The presence of CRH–specific binding sites in human lymphocytes secreting POMC-derived peptides (ACTH and β-endorphin) supports the aspect of the direct involvement of CRH in the I/I response (55). By employing the rat air pouch model of carrageenin-induced acute aseptic chemical inflammation immunoreactive (Ir) CRH was detected in the inflamed area but not in the systemic circulation. Corticotropin releasing hormone produced in peripheral inflammatory sites, in contrast to its systemic indirect immunosuppressive effects, acts as an autocrine or paracrine inflammatory cytokine (26). Immunoreactive CRH was found in the synovial lining cell layers and blood vessels from the joints of patients with rheumatoid arthritis and osteoarthritis (56), whereas high CRH levels were found in the synovial fluids of the former patients (57). In addition IrCRH was found in immune accessory cells from uveitic retinas and corpora vitrea from Lewis rats with experimentally induced autoimmune uveitis (23, 58). The local presence of CRH appears to be of pivotal importance in the process of experimental autoimmune uveoretinitis in rodents.
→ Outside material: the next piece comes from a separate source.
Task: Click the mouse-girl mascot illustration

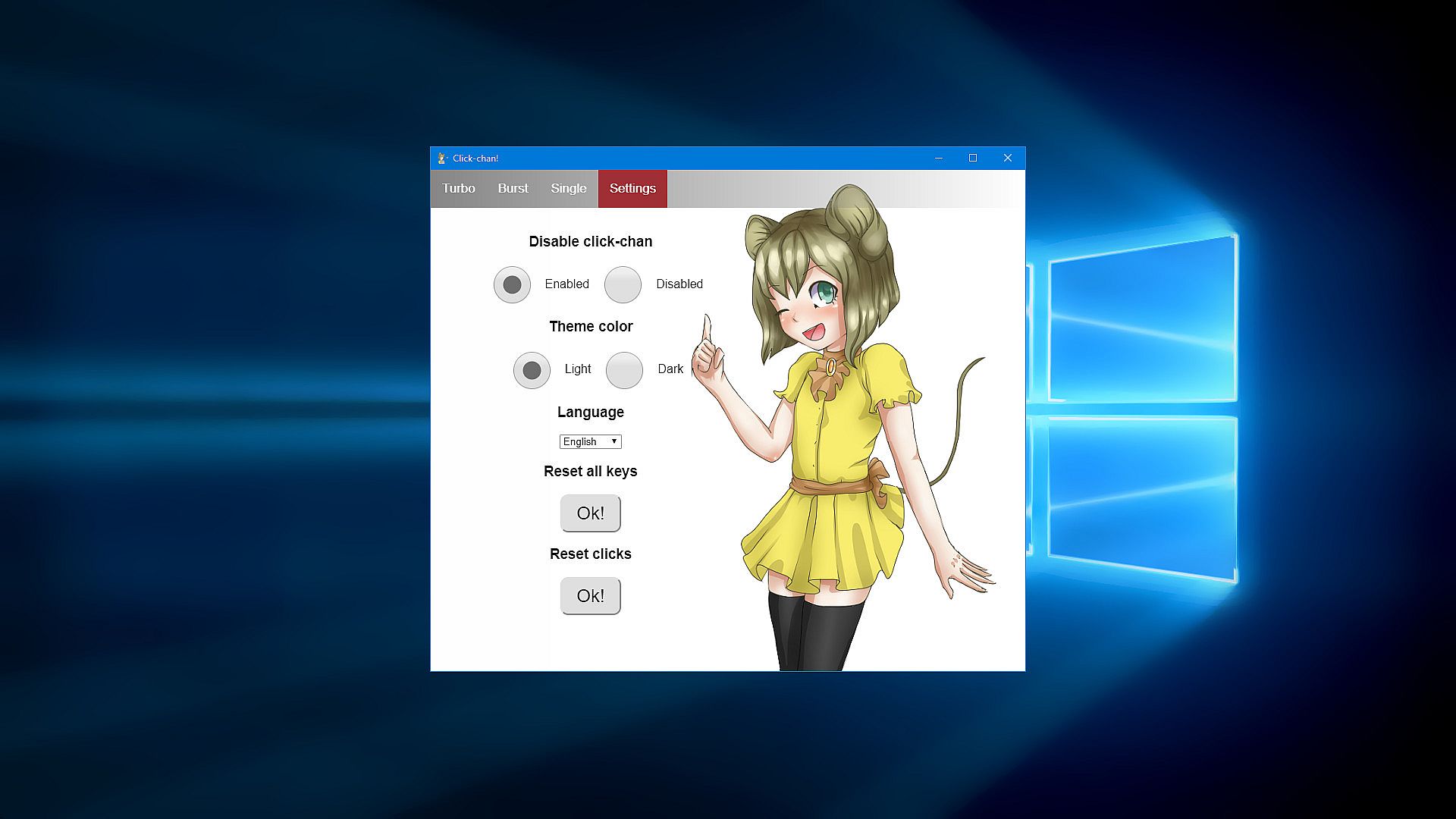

Retinas from immunized B10.A mice treated with anti-CRH antibody showed significantly lower apoptosis and Fas and Fas ligand (FasL) expression than placebo-treated animals (59). Thus, CRH in inflammatory sites seems to be involved in the activation of the Fas/FasL system. On the other hand, studies of immunoneutralization in vivo with a highly specific anti-CRH polyclonal antiserum resulted in a major suppression of the inflammatory response (26). Somatostatin analogues have significant anti-inflammatory effects in vivo, associated with suppression of proinflammatory cytokines and neuropeptides. Corticotropin releasing hormone levels at experimentally induced inflammatory sites are lowered in the presence of somatostatin analogues (60). Furthermore, locally produced somatostatin mediates the anti-inflammatory actions of glucocorticoids (61).

Interestingly, CRH-deficient mice are resistant to experimental autoimmune encephalomyelitis (26). This effect of peripheral CRH is independent of its ability to increase corticosterone production, because adrenalectomized wild-type mice had similar disease course and severity as control mice. Thus, it seems that peripheral CRH exerts a proinflammatory effect in experimental autoimmune encephalomyelitis with a selective increase in Th1-type responses indicating a novel contribution of peripheral CRH to the regulation of Th1-mediated inflammation. These findings might have implications for the treatment of Th1-mediated diseases such as multiple sclerosis (62).

Peripheral CRH exerts proinflammatory effects, possibly through mast cell activation. Mast cells are necessary for allergic reactions, but are increasingly implicated in acquired immunity and inflammatory diseases worsened by stress. Acute psychological stress induces CRH-dependent mast cell degranulation. In a similar way CRH causes mast cell degranulation in human skin, releasing great amounts of histamine, which appears to be the principal mediator of the vasodilatory effects of CRH in human skin (63). In addition, CRH is synthesized and secreted by human mast cells acting in autocrine and paracrine fushion, especially in allergic inflammatory disorders exacerbated by stress (64).

Regarding studies on models of septic inflammation, CRH-deficient mice had reduced ileal secretion, histological damage and inflammation in response to clostridium difficile (toxin A). In addition, the content of substance P (a sensory neuropeptide with pivotal role in the mediation and amplification of the inflammatory signal in response to toxin A) at the inflammatory sites is CRH-dependent. These results revealed the major proinflammatory role of CRH in the pathophysiology of toxin A-mediated inflammatory diarrhea and indicate a substance P-linked pathway (65). Furthermore, IrCRH and CRH mRNA as well as CRH binding sites are present in inflammatory cells of rat joint tissue with streptococcal cell wall- and adjuvant-induced arthritis (66, 56).